Leave the pictures aside and copy all the data exactly.

___ SUPPLIED RECORDS

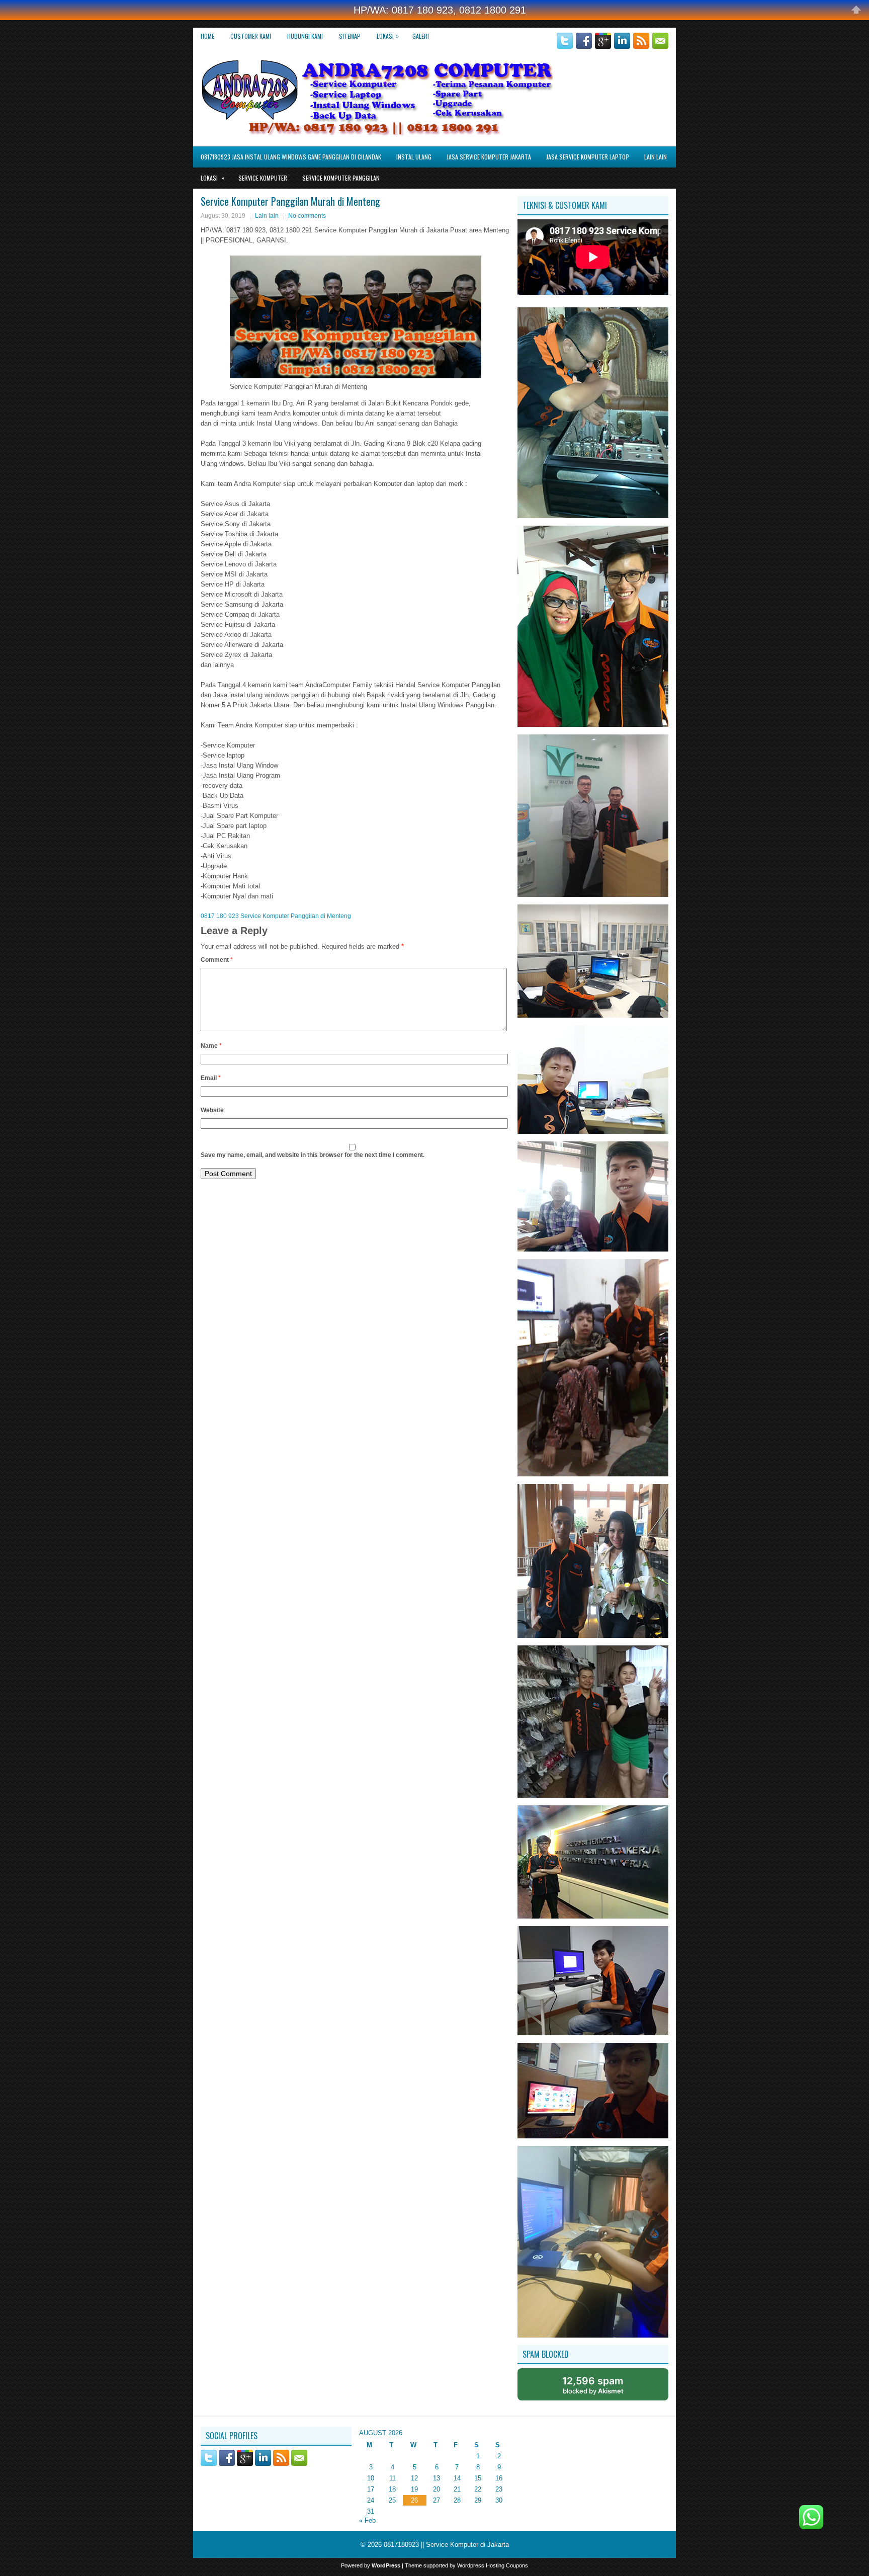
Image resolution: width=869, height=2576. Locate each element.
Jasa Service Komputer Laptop (587, 156)
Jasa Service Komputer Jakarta (489, 156)
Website (212, 1110)
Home (207, 36)
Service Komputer (262, 178)
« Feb (367, 2520)
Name (211, 1045)
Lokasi (388, 35)
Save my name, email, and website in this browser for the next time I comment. (312, 1154)
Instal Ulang (413, 156)
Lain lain (655, 156)
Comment (217, 959)
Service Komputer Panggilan (341, 178)
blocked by (593, 2385)
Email (211, 1078)
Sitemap (350, 36)
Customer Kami (250, 36)
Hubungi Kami (305, 36)
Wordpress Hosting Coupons (492, 2565)
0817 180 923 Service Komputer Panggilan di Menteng (276, 916)
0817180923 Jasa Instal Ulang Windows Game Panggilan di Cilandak (291, 156)
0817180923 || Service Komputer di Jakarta (446, 2544)
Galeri (420, 36)
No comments (307, 215)
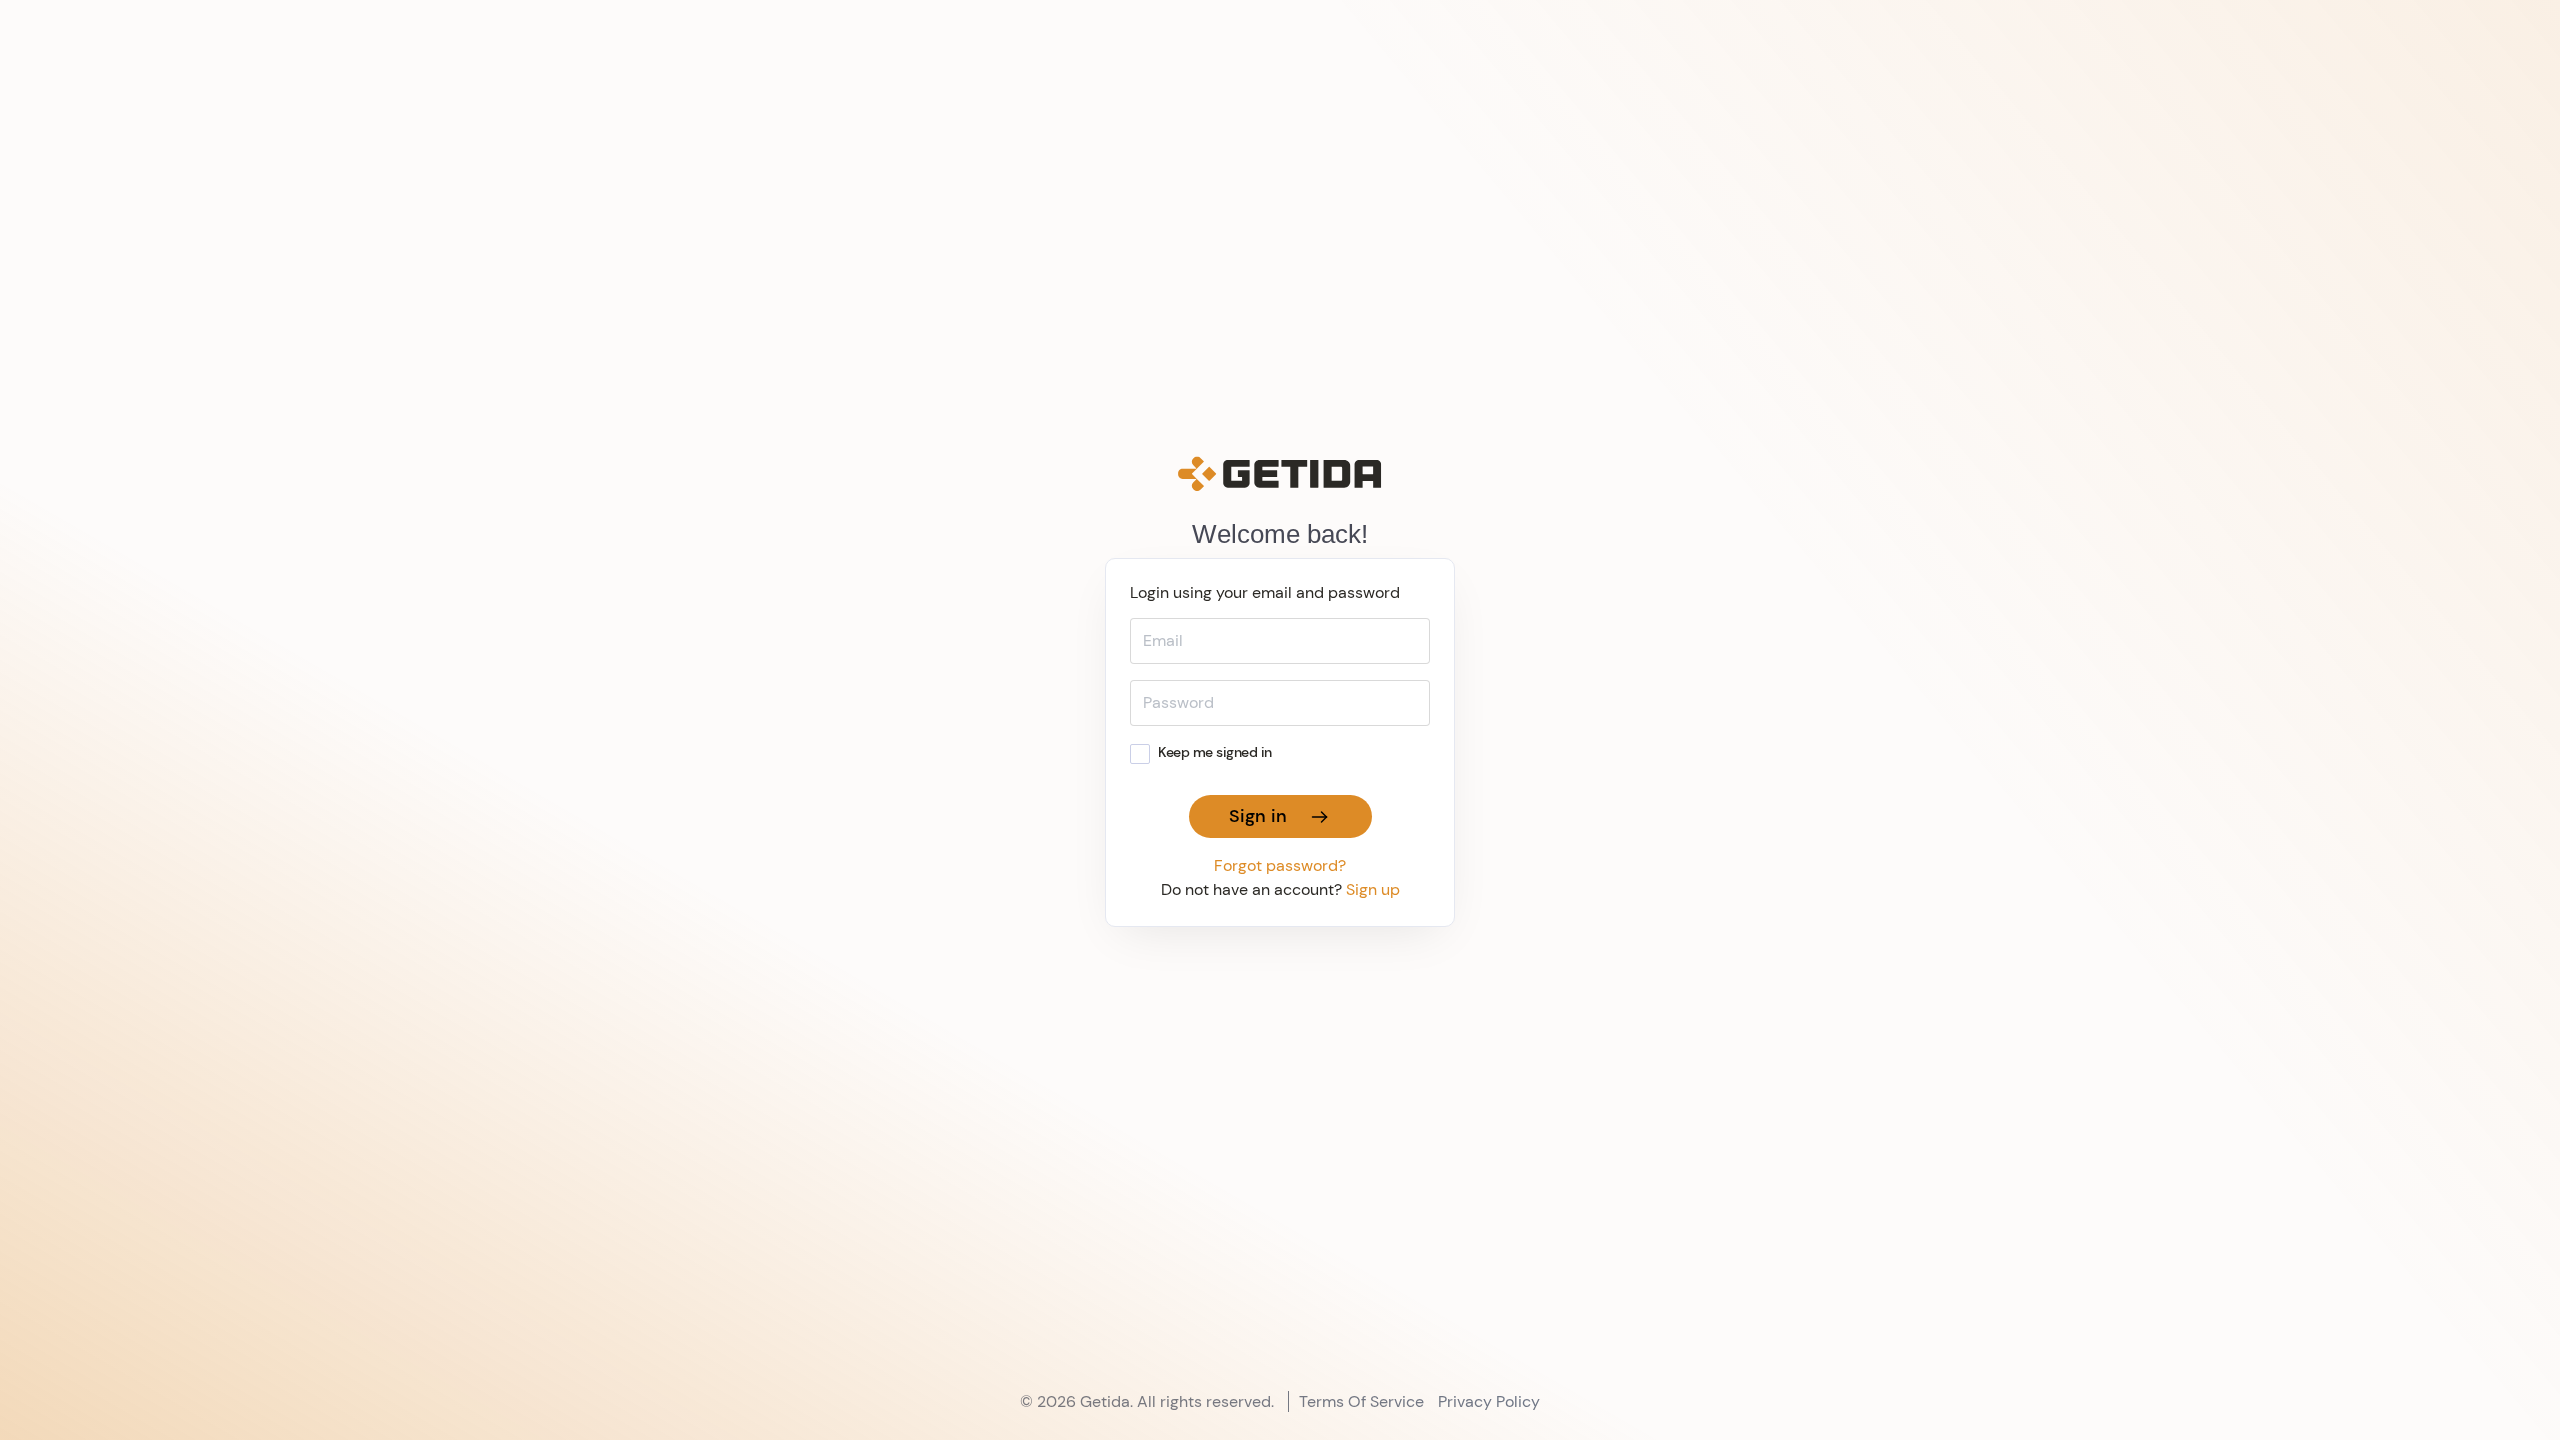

______

WRITTEN REPLY ->
Image resolution: width=869, height=2576. Locate each element.
Jasa Service Komputer Laptop (587, 156)
Jasa Service Komputer Jakarta (489, 156)
Website (212, 1110)
Home (207, 36)
Service Komputer (262, 178)
« Feb (367, 2520)
Name (211, 1045)
Lokasi (388, 35)
Save my name, email, and website in this browser for the next time I comment. (312, 1154)
Instal Ulang (413, 156)
Lain lain (655, 156)
Comment (217, 959)
Service Komputer Panggilan (341, 178)
blocked by (593, 2385)
Email (211, 1078)
Sitemap (350, 36)
Customer Kami (250, 36)
Hubungi Kami (305, 36)
Wordpress Hosting Coupons (492, 2565)
0817 180 923 Service Komputer Panggilan di Menteng (276, 916)
0817180923 Jasa Instal Ulang Windows Game Panggilan di Cilandak (291, 156)
0817180923 || Service Komputer di Jakarta (446, 2544)
Galeri (420, 36)
No comments (307, 215)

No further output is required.